Exercise details: Rewrite every line of the rows below as a JSON list of strings, one string per line, skipping blank lines. Leave the pictures out of your answer.

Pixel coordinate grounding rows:
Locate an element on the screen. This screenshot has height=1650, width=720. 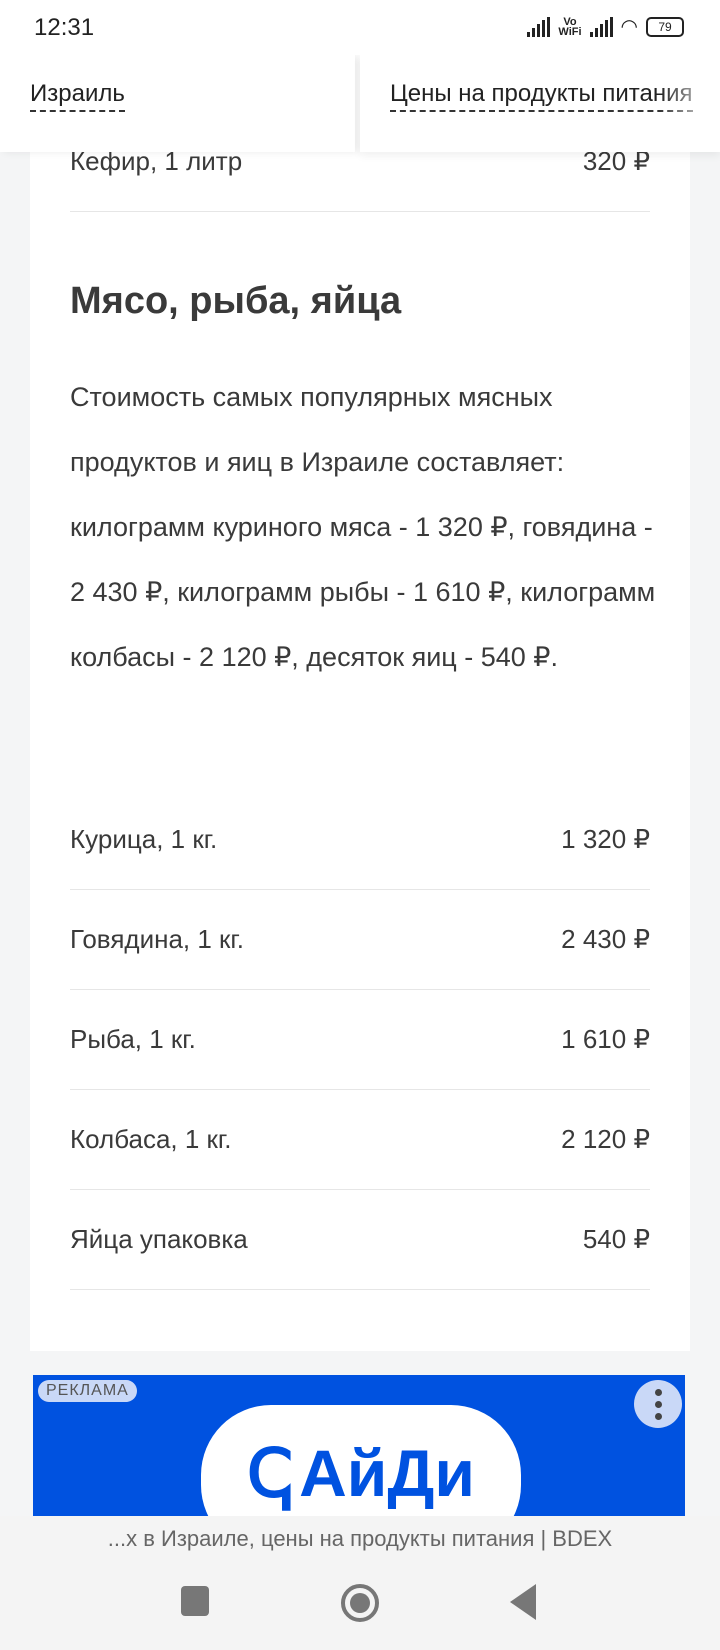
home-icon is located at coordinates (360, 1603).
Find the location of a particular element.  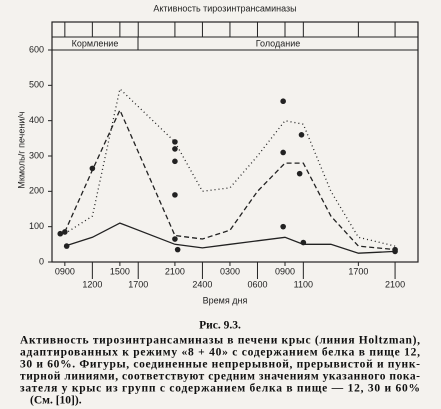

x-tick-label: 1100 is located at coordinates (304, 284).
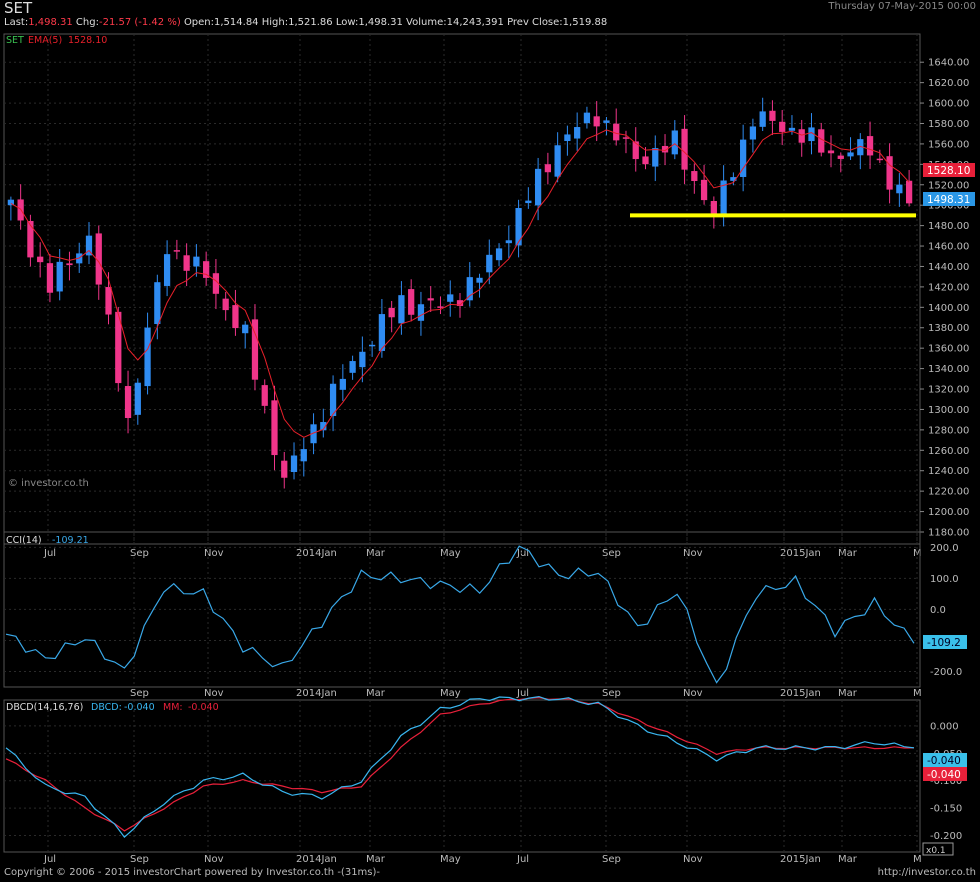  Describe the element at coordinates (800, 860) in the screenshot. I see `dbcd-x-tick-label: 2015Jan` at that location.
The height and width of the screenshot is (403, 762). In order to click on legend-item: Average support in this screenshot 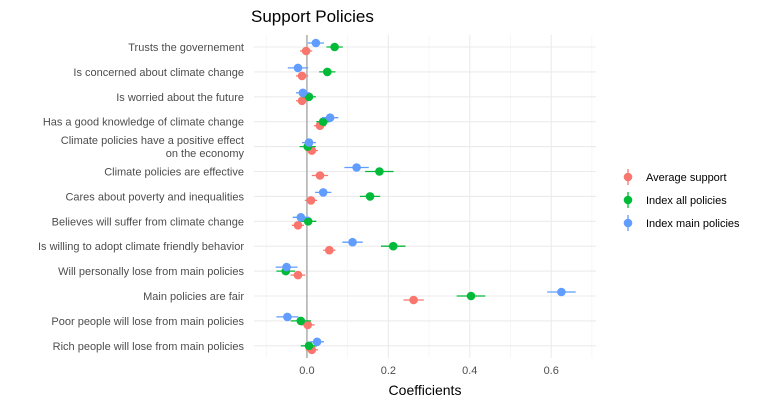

Completed exercise:
[
  "Locate an element on the screen. This screenshot has height=1650, width=720. ",
  "home-icon is located at coordinates (360, 1603).",
  "Find the location of a particular element.  ",
  "x-tick-label: 1100 is located at coordinates (304, 284).",
  "  Describe the element at coordinates (800, 860) in the screenshot. I see `dbcd-x-tick-label: 2015Jan` at that location.",
  "The height and width of the screenshot is (403, 762). In order to click on legend-item: Average support in this screenshot "
]